Issuer: Purple Innovation, Inc. (PRPL)
CIK: 0001643953
Period of Report: 2021-03-05

Reporting Person: Coliseum Capital Management, LLC (Director, 10% Owner)
Reporting Person: Shackelton Christopher S (Director, 10% Owner)
Reporting Person: Coliseum Capital, LLC (Director, 10% Owner)
Reporting Person: COLISEUM CAPITAL PARTNERS, L.P. (Director, 10% Owner)
Reporting Person: Coliseum Co-Invest Debt Fund, L.P. (Director, 10% Owner)
Reporting Person: Coliseum Capital Co-Invest III, L.P. (Director, 10% Owner)
Reporting Person: Gray Adam (Director, 10% Owner)

Non-Derivative Transactions

Date Security Code Shares Price A/D Holdings After Ownership
2021-03-05 Class A Common Stock ("Common Stock") M 2891249 $11.50 Acquired 16420942 Indirect
2021-03-05 Common Stock D 876207 $37.95 Disposed 15544735 Indirect

Derivative Transactions

Date Security Exercise Price Code Shares A/D Expiration Underlying Ownership
2021-03-05 Private Placement Warrants (right to buy) $ M 5782500 Disposed 2023-02-02 Common Stock (2891249) Indirect

Footnotes

F1: On March 5, 2021, CCP (as defined below), COC (as defined below) and a separate account investment advisory client of CCM (the "Separate Account") exercised 2,741,337, 2,000,000 and 1,041,163 warrants (the "Private Placement Warrants"), respectively, on a cashless basis pursuant to the Warrant Agreement, dated as of July 29, 2015, by and between the Issuer and Continental Stock Transfer & Trust Company (the "Warrant Agreement"), with each Private Placement Warrant exercisable for one-half share of Common Stock per Private Placement Warrant at a price of $11.50 per whole share. The disposition of Common Stock in connection with the cashless exercise was exempted pursuant to Rule 16b-3 of the Securities Exchange Act of 1934, as amended, by resolution of the board of directors of the Issuer prior to the disposition.
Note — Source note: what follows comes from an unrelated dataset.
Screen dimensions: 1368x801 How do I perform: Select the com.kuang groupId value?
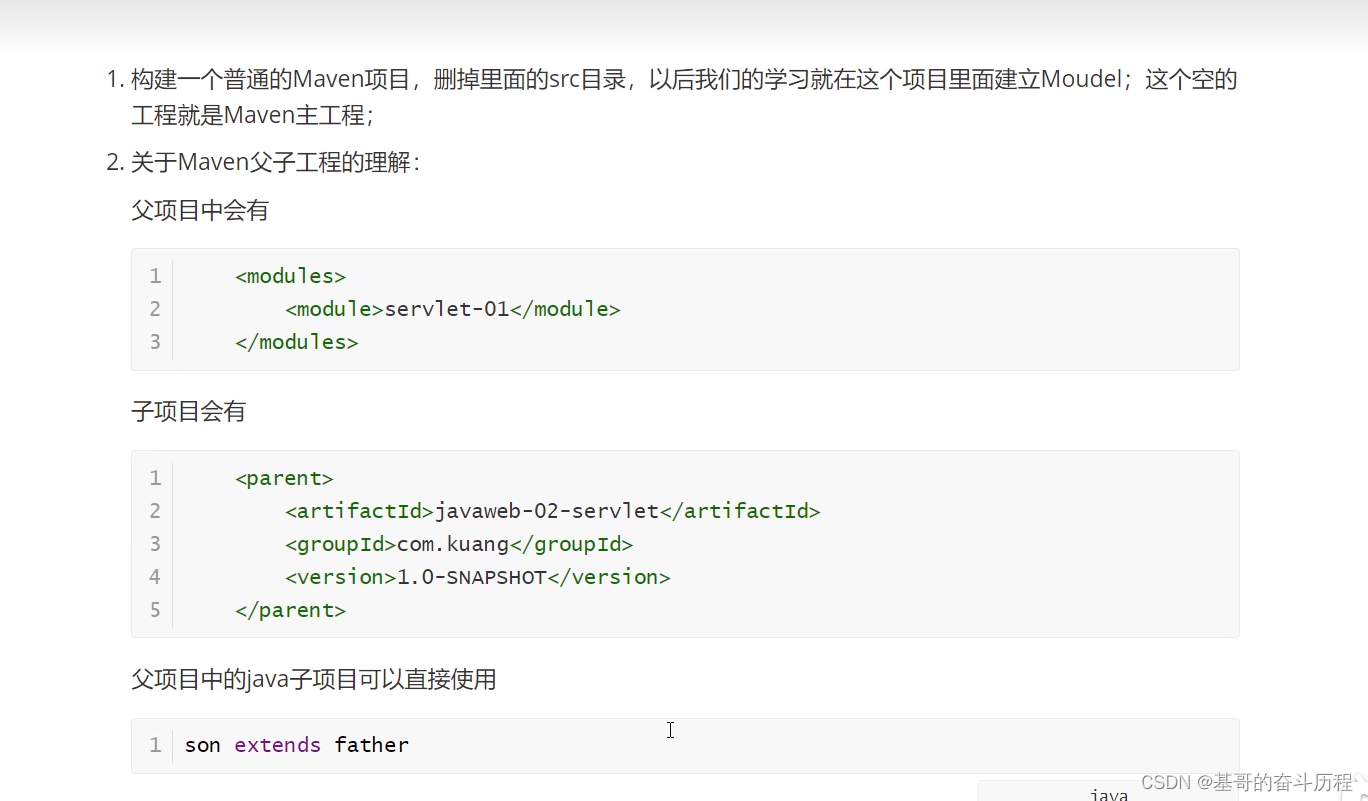[452, 543]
F2: The Common Stock is held directly by (a) Coliseum Capital Partners, L.P. ("CCP"), an investment limited partnership of which Coliseum Capital, LLC, a Delaware limited liability company ("CC"), is general partner and for which Coliseum Capital Management, LLC, a Delaware limited liability company ("CCM"), serves as investment adviser, (b) Coliseum Capital Co-Invest III, L.P. ("CCC III"), an investment limited partnership of which CC is general partner and for which CCM serves as investment adviser, (c) Coliseum Co-Invest Debt Fund, L.P. ("COC" and together with CCP and CCC III, the "Funds"), an investment limited partnership of which CC is general partner and for which CCM serves as investment adviser, and (d) the Separate Account.

F3: Christopher Shackelton ("Shackelton") and Adam Gray ("Gray") are managers of and have an ownership interest in each of CCM and CC. Each of Shackelton, Gray, CCP, COC, CCC III, the Separate Account, CC and CCM disclaims beneficial ownership of these securities except to the extent of that person's pecuniary interest therein.
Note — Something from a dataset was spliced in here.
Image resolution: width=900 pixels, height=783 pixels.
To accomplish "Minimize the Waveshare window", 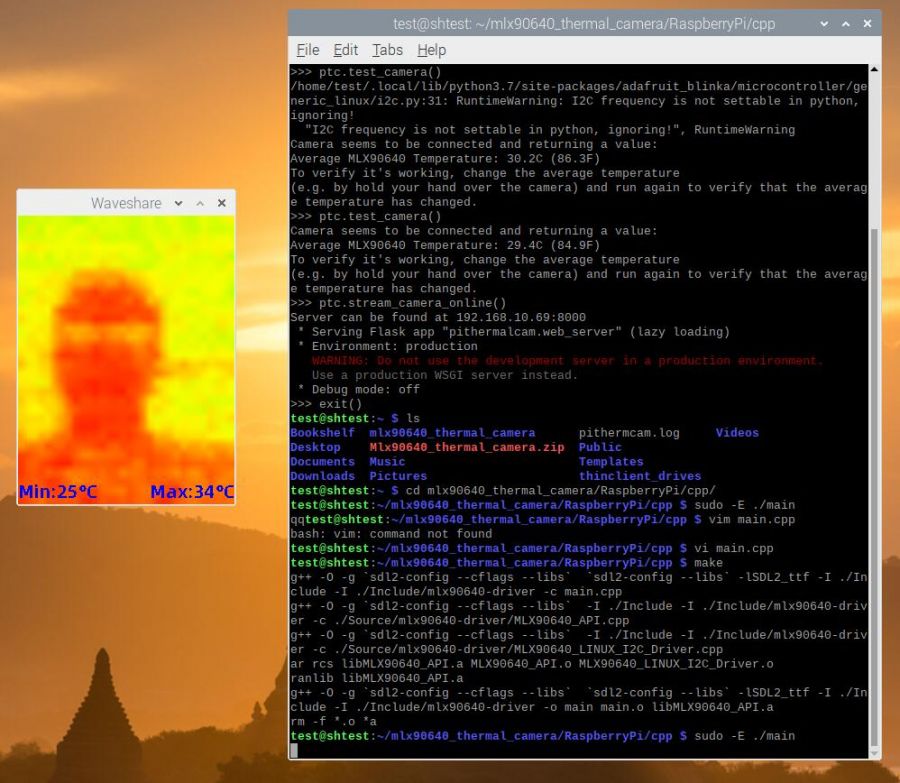I will [x=178, y=203].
F4: Following the transactions reported herein, CCP, COC, CCC III and the Separate Account directly owned 9,732,795; 696,945; 1,734,476; and 3,380,519 shares of Common Stock, respectively.
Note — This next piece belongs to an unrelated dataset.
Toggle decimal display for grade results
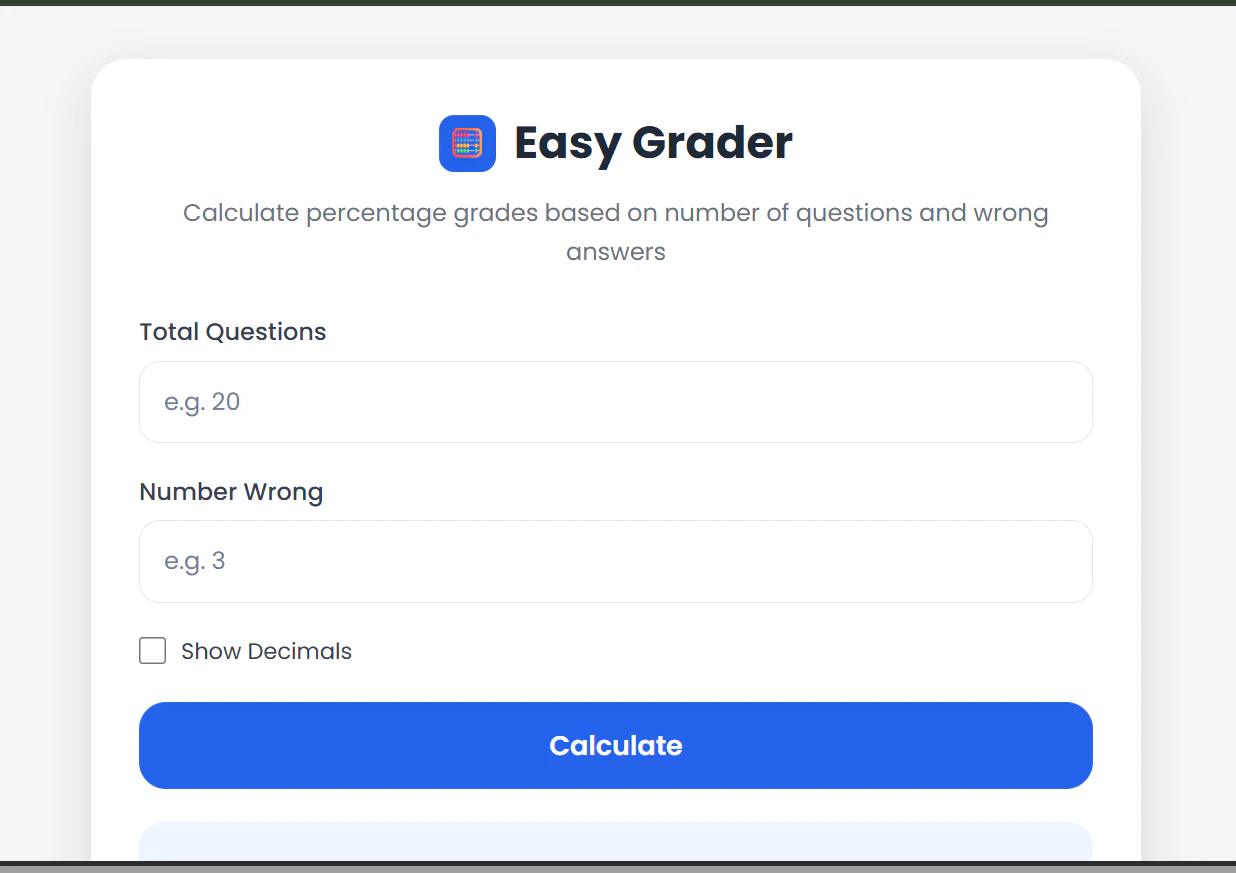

F5: The number of shares issuable upon a cashless exercise is determined, in accordance with Section 3.3.1(b) of the Warrant Agreement by dividing (x) the product of the number of shares of Common Stock underlying the Private Placement Warrants multiplied by the difference between $11.50 and the Fair Market Value by (y) the Fair Market Value. For this purpose, the "Fair Market Value" is equal to the average last sale price of the Issuer's Common Stock for the ten (10) trading days ending on the third trading day prior to March 5, 2021. The Issuer has calculated the Fair Market Value to be $37.95.